Data records
____
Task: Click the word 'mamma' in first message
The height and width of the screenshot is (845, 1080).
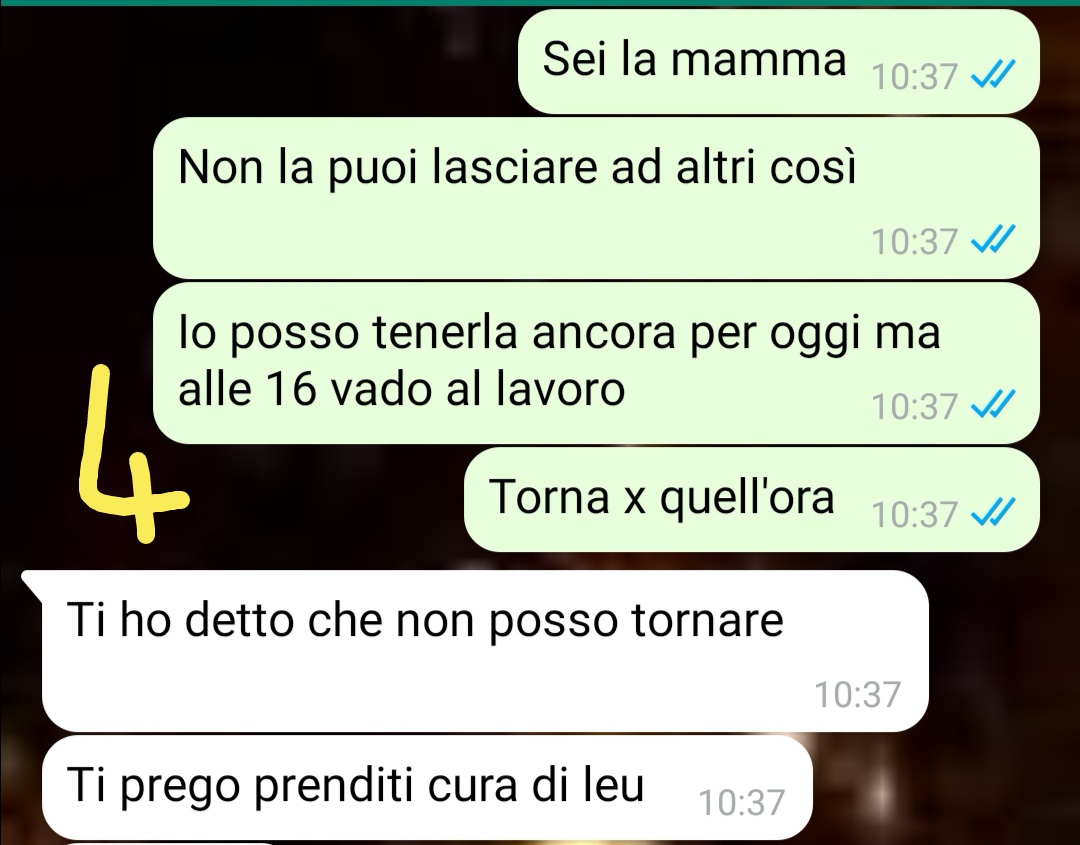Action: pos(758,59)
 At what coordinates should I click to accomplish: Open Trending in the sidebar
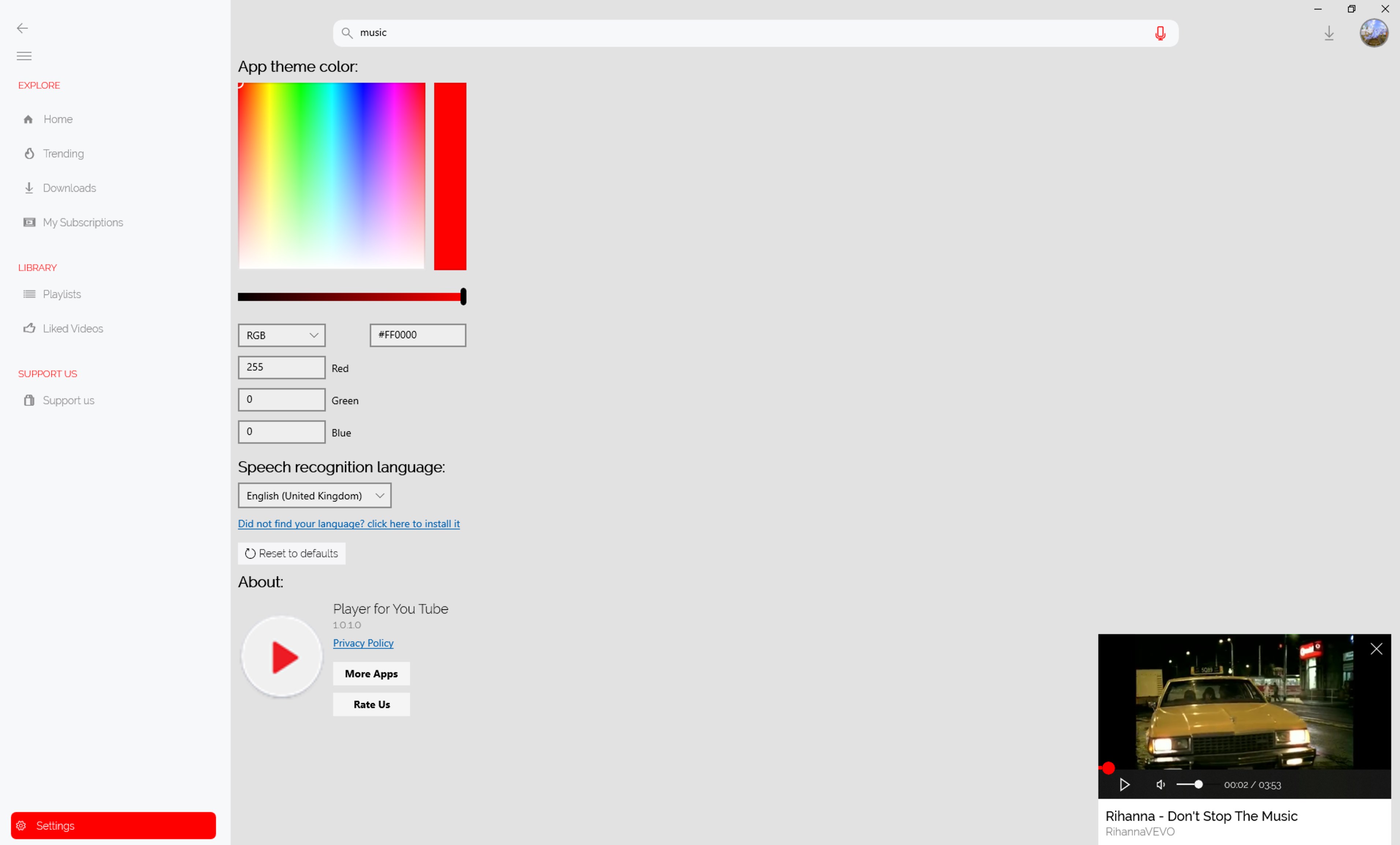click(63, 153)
____
Lay out every line of the items above as a Markdown table with the columns Row and Line, numbering the rows and skipping blank lines. Leave the pictures out of your answer.

| Row | Line |
|---|---|
| 1 | Task: Click the word 'mamma' in first message |
| 2 | The height and width of the screenshot is (845, 1080). |
| 3 | Action: pos(758,59) |
| 4 |  At what coordinates should I click to accomplish: Open Trending in the sidebar |
| 5 | click(63, 153) |